Requirement: Please output the data below exactly as given, starting at its first line and stopping after the line that contains "The image size is (1829, 1029).".

Material shown:
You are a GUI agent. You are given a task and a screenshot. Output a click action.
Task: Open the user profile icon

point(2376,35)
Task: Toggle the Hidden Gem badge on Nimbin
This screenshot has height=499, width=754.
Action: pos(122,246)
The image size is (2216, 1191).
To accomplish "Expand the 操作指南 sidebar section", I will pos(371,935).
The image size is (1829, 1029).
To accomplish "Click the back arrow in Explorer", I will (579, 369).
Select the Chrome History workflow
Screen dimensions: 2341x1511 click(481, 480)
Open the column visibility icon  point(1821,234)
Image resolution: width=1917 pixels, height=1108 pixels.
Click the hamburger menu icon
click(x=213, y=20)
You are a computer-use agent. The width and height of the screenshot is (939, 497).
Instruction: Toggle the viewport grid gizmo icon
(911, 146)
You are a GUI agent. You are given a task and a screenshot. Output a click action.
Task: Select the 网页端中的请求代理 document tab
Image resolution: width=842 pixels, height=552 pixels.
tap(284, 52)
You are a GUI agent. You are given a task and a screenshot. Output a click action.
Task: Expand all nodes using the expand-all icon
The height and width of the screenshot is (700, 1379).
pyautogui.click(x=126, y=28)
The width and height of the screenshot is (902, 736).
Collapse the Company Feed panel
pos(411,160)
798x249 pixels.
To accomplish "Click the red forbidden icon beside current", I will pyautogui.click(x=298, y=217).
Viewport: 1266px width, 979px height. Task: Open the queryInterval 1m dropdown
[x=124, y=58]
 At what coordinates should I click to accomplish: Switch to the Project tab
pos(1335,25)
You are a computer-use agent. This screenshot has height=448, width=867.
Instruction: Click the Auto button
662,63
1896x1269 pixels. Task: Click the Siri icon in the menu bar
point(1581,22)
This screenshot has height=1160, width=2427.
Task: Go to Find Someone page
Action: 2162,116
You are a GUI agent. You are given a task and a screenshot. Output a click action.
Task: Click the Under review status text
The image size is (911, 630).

Task solution:
You are a GUI agent. You are given a task and a screenshot. Output a click action.
Task: Open the user profile icon

point(2376,35)
Task: Toggle the Hidden Gem badge on Nimbin
This screenshot has height=499, width=754.
Action: pos(122,246)
The image size is (2216, 1191).
To accomplish "Expand the 操作指南 sidebar section", I will pos(371,935).
The image size is (1829, 1029).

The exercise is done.